In 1896 Tomory married Kate Jones of Basutoland (now Lesotho), with whom he had one daughter. Two years later he was appointed as medical officer in the Basutoland civil service. In 1900-1901, during the Anglo-Boer War (1899-1902), he was medical officer in charge of Stationary Hospital, Mafeteng. In August 1901 he moved to Bloemfontein, in the newly created Orange River Colony, where he was appointed district surgeon and medical officer of the National Hospital. A few years later he was medical officer of health and district surgeon of Bloemfontein, medical officer to the police, the Leper Hospital (until 1910), and the Central Prison, and honorary medical officer to the fire brigade.
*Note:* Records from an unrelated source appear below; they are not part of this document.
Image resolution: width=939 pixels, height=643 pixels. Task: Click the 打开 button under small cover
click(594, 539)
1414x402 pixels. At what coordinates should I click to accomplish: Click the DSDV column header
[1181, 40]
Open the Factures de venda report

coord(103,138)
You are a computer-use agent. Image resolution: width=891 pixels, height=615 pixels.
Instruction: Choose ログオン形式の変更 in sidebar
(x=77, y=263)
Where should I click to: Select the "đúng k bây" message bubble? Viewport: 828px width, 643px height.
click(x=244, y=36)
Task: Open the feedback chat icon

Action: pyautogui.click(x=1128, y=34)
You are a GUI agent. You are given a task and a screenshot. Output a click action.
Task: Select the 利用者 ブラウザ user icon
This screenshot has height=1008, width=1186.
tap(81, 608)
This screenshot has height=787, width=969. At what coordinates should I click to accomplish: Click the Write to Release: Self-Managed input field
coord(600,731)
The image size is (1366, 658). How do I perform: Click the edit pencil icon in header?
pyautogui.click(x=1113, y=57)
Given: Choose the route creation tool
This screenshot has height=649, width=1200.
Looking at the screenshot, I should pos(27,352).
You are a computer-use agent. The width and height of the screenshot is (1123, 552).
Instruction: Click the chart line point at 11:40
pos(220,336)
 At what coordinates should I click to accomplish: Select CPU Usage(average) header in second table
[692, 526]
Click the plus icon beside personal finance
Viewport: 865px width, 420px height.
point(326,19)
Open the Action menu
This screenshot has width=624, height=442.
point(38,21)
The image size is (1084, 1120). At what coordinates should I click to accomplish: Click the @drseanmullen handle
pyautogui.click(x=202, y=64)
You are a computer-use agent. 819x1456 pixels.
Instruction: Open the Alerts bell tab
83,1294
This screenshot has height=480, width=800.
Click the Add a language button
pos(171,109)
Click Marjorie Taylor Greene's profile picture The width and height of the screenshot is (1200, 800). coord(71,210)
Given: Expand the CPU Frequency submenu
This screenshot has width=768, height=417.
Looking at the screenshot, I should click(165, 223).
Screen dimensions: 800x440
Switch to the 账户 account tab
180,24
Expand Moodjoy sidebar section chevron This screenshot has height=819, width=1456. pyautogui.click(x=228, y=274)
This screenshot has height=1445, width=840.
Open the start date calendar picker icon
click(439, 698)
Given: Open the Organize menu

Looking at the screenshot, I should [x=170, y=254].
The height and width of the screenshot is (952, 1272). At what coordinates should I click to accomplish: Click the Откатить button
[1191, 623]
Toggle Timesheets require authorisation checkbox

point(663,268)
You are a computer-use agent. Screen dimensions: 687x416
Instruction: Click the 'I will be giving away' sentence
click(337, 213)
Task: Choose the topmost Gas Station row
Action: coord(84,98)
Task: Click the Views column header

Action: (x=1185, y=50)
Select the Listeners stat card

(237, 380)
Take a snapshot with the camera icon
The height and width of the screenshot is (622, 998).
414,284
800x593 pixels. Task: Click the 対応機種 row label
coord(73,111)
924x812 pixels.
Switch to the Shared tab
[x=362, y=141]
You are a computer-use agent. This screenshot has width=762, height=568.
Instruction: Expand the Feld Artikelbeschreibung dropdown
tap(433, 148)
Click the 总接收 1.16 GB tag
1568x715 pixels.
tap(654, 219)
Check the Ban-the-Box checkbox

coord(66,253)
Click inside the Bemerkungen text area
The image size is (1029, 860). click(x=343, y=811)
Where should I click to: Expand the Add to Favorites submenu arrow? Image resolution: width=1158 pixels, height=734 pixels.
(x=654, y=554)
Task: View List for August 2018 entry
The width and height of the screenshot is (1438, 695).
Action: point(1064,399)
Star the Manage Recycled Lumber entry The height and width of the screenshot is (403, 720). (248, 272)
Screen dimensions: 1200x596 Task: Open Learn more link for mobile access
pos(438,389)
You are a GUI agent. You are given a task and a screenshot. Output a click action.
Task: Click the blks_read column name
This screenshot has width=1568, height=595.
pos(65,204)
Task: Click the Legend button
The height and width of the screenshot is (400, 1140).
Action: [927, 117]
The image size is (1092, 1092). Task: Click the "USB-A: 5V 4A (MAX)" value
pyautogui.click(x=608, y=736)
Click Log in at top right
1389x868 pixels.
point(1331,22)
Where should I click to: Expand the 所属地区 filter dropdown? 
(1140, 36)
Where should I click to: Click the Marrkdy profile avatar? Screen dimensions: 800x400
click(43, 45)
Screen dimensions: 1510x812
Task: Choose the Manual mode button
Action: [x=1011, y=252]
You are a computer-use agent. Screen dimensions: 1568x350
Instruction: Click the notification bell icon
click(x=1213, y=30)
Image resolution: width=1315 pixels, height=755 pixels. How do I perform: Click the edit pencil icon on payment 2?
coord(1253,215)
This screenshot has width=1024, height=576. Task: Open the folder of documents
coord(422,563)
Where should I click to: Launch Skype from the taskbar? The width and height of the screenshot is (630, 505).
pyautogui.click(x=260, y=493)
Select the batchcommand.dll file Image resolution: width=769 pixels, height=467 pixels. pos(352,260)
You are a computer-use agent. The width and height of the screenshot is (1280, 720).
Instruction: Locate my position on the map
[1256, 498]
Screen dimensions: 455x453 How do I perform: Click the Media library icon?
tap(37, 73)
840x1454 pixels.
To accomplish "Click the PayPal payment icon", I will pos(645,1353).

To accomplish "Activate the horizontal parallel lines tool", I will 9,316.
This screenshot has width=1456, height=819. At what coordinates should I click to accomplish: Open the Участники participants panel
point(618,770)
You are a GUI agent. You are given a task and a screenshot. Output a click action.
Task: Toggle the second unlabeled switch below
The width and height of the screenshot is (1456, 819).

Tomory was a foundation member of the Orange River Colony Medical Society in 1902 and in April the next year presented a paper before it on leprosy. He was a member of the South African Association for the Advancement of Science by 1903, the year after its formation. At the association's annual congress in Bloemfontein in 1909 he presented a paper on "Modern methods of water purification", which was published in the associarion's Report for that year (pp. 323-348). During World War I (1914-1918) he served in England (1914), France (1915) and East Africa (1916-1917) as a major in the South African Medical Corps and subsequently reached the rank of lieutenant-colonel. In recognition of his war service he was awarded the Distinguished Service Order (DSO) in January 1918. He was still practising in Bloemfontein in 1926, probably in partnership with his daughter Louise, and still served as medical officer of health and district surgeon at this time.